=== Section Start ===
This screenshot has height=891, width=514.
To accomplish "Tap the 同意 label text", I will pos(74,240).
=== Section End ===
=== Section Start ===
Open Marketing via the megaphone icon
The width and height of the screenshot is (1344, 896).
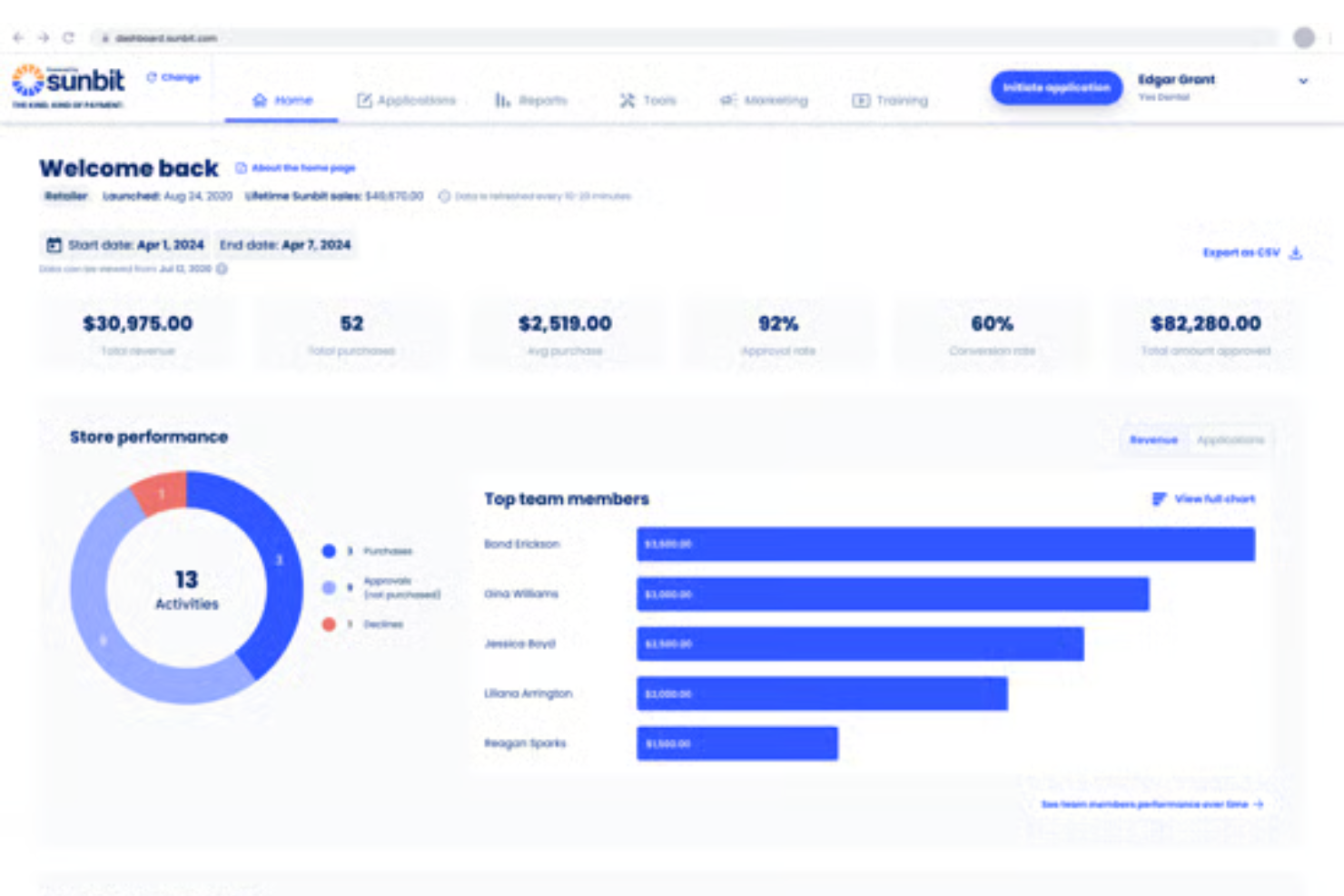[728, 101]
=== Section End ===
=== Section Start ===
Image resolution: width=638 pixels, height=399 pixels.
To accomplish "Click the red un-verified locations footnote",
=== Section End ===
§ THE TASK
Nothing but the lines above from the one containing "Image resolution: width=638" through the one containing "the red un-verified" should appear in the answer, each repeated exactly.

§ EXPECTED OUTPUT
Image resolution: width=638 pixels, height=399 pixels.
To accomplish "Click the red un-verified locations footnote",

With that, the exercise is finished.